Esta campaña, preparada por profesionales del
periodismo, caricaturiza al psicoanálisis y propone terapias
conductistas como única solución al autismo en su conjunto. La operación
se apoya en el recurso a la ciencia que habría demostrado la causa
biológica. Pero por el momento esa causa es una falacia que nadie ha
podido demostrar.
Al respecto, Laurent dijo que “la maniobra está
arropada mediante el recurso a la ciencia que afirmaría poder explicar
el conjunto de los fenómenos mediante una estricta consideración
biológica, sin tener en cuenta la relación que sustenta el sujeto con el
mundo, hasta tal punto la apariencia de ciertos autistas permitiría
pensar en este corte. El drama de salud pública planteado por estos
sujetos coloca sin embargo en primer plano la recepción de estos
síntomas en un discurso. Incluso si se explica el sorprendente
crecimiento del número de casos mediante artefactos estadísticos, hay
que explicar por qué la mirada clínica desvela mejor estos síntomas.

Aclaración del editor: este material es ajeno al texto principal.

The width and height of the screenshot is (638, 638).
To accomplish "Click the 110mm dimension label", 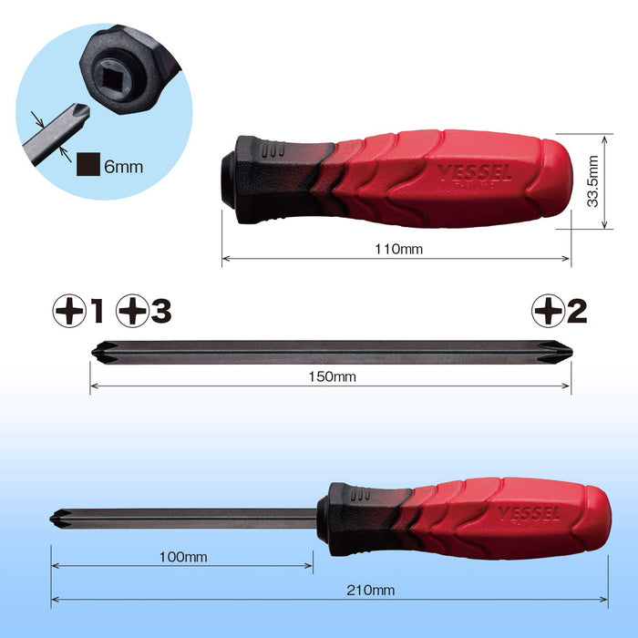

Además, es el único ‘trastorno’ psíquico en el que la metáfora de la
reducción del trastorno a un ‘desequilibrio químico’ como en la
depresión, por ejemplo, es rechazada”.
La psicoanalista argentina
Alejandra Glaze, lo dice de otra manera: “Debemos saber que en cualquier
ley hay un vicio de estructura: está construida en base al ‘para
todos’; la ley está preparada ya desde su origen como rechazo de lo
singular. Es por eso que en la educación de los niños hay algo singular
que se debe ajustar al ‘para todos’, tarea siempre imposible si seguimos
a Freud. Pero la pregunta de interés es qué es lo que hay que
homogeneizar en ese juego del ‘para todos’: el encuentro con la lengua.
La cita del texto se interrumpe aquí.